* START Records *

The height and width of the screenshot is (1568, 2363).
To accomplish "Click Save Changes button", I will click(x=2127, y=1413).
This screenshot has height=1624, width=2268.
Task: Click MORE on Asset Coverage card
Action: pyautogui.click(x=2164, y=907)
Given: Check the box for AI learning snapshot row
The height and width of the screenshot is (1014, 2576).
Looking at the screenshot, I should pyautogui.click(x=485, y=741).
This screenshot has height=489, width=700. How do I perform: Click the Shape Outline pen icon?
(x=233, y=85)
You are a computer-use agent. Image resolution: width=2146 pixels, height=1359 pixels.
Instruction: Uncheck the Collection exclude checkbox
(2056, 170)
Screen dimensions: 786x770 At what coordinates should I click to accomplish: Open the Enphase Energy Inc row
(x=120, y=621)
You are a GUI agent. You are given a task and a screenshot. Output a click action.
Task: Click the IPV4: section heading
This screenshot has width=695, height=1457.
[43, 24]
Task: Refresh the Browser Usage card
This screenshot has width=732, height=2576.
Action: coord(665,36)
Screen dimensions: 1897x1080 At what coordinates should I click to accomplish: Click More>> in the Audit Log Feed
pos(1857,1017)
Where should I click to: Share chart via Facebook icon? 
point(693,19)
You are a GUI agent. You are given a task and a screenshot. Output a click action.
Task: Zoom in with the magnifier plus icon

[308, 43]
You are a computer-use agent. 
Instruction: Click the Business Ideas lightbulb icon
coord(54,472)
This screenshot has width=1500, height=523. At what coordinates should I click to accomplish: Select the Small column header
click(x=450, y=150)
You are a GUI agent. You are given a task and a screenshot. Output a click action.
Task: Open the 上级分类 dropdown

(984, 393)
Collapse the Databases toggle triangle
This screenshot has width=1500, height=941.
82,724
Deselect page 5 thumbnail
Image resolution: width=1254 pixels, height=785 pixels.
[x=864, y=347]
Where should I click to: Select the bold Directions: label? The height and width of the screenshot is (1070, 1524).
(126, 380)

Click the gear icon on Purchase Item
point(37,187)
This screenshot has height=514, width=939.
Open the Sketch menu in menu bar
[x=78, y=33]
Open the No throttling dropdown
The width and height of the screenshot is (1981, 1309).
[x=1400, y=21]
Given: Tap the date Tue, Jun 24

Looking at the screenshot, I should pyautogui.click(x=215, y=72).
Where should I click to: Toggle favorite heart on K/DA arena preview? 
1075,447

* END Records *

◆ **Task statement**:
Reproduce all of the data above line for line, without changing anything.

◆ **Response**:
The height and width of the screenshot is (1568, 2363).
To accomplish "Click Save Changes button", I will click(x=2127, y=1413).
This screenshot has height=1624, width=2268.
Task: Click MORE on Asset Coverage card
Action: pyautogui.click(x=2164, y=907)
Given: Check the box for AI learning snapshot row
The height and width of the screenshot is (1014, 2576).
Looking at the screenshot, I should pyautogui.click(x=485, y=741).
This screenshot has height=489, width=700. How do I perform: Click the Shape Outline pen icon?
(x=233, y=85)
You are a computer-use agent. Image resolution: width=2146 pixels, height=1359 pixels.
Instruction: Uncheck the Collection exclude checkbox
(2056, 170)
Screen dimensions: 786x770 At what coordinates should I click to accomplish: Open the Enphase Energy Inc row
(x=120, y=621)
You are a GUI agent. You are given a task and a screenshot. Output a click action.
Task: Click the IPV4: section heading
This screenshot has width=695, height=1457.
[43, 24]
Task: Refresh the Browser Usage card
This screenshot has width=732, height=2576.
Action: coord(665,36)
Screen dimensions: 1897x1080 At what coordinates should I click to accomplish: Click More>> in the Audit Log Feed
pos(1857,1017)
Where should I click to: Share chart via Facebook icon? 
point(693,19)
You are a GUI agent. You are given a task and a screenshot. Output a click action.
Task: Zoom in with the magnifier plus icon

[308, 43]
You are a computer-use agent. 
Instruction: Click the Business Ideas lightbulb icon
coord(54,472)
This screenshot has width=1500, height=523. At what coordinates should I click to accomplish: Select the Small column header
click(x=450, y=150)
You are a GUI agent. You are given a task and a screenshot. Output a click action.
Task: Open the 上级分类 dropdown

(984, 393)
Collapse the Databases toggle triangle
This screenshot has width=1500, height=941.
82,724
Deselect page 5 thumbnail
Image resolution: width=1254 pixels, height=785 pixels.
[x=864, y=347]
Where should I click to: Select the bold Directions: label? The height and width of the screenshot is (1070, 1524).
(126, 380)

Click the gear icon on Purchase Item
point(37,187)
This screenshot has height=514, width=939.
Open the Sketch menu in menu bar
[x=78, y=33]
Open the No throttling dropdown
The width and height of the screenshot is (1981, 1309).
[x=1400, y=21]
Given: Tap the date Tue, Jun 24

Looking at the screenshot, I should pyautogui.click(x=215, y=72).
Where should I click to: Toggle favorite heart on K/DA arena preview? 
1075,447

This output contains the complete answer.